**PROBLEM DESCRIPTION**. Pull out each line of the listing below that contains the string "dimensions". Match the case of the string.

★ ★ ★

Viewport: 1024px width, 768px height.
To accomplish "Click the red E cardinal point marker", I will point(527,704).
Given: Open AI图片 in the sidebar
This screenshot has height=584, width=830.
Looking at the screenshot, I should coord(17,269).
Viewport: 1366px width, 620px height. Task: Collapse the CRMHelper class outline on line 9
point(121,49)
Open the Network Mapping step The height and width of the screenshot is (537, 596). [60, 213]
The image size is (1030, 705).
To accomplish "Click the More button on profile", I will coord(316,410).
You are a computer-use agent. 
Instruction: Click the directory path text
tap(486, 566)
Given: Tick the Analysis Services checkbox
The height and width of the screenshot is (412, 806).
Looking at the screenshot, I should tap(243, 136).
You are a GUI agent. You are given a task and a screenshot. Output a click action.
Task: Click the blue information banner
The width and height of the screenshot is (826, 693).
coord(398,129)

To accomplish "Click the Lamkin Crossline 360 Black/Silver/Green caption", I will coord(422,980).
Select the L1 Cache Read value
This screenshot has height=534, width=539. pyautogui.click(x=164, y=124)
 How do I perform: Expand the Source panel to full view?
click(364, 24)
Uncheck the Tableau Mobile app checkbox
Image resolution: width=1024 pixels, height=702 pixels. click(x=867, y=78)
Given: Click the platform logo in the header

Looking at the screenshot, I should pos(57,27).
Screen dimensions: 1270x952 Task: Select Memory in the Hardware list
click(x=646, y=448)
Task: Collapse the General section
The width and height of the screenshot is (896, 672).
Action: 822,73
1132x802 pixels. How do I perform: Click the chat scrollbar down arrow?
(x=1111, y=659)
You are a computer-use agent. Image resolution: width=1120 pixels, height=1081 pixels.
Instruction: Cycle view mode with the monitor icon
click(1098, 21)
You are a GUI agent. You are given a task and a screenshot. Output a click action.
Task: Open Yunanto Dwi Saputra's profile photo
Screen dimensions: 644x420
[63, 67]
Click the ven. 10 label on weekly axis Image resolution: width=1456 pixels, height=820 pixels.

★ ★ ★

**IN RESPONSE**.
Screen dimensions: 1270x952 Task: Select Memory in the Hardware list
Screen dimensions: 644x420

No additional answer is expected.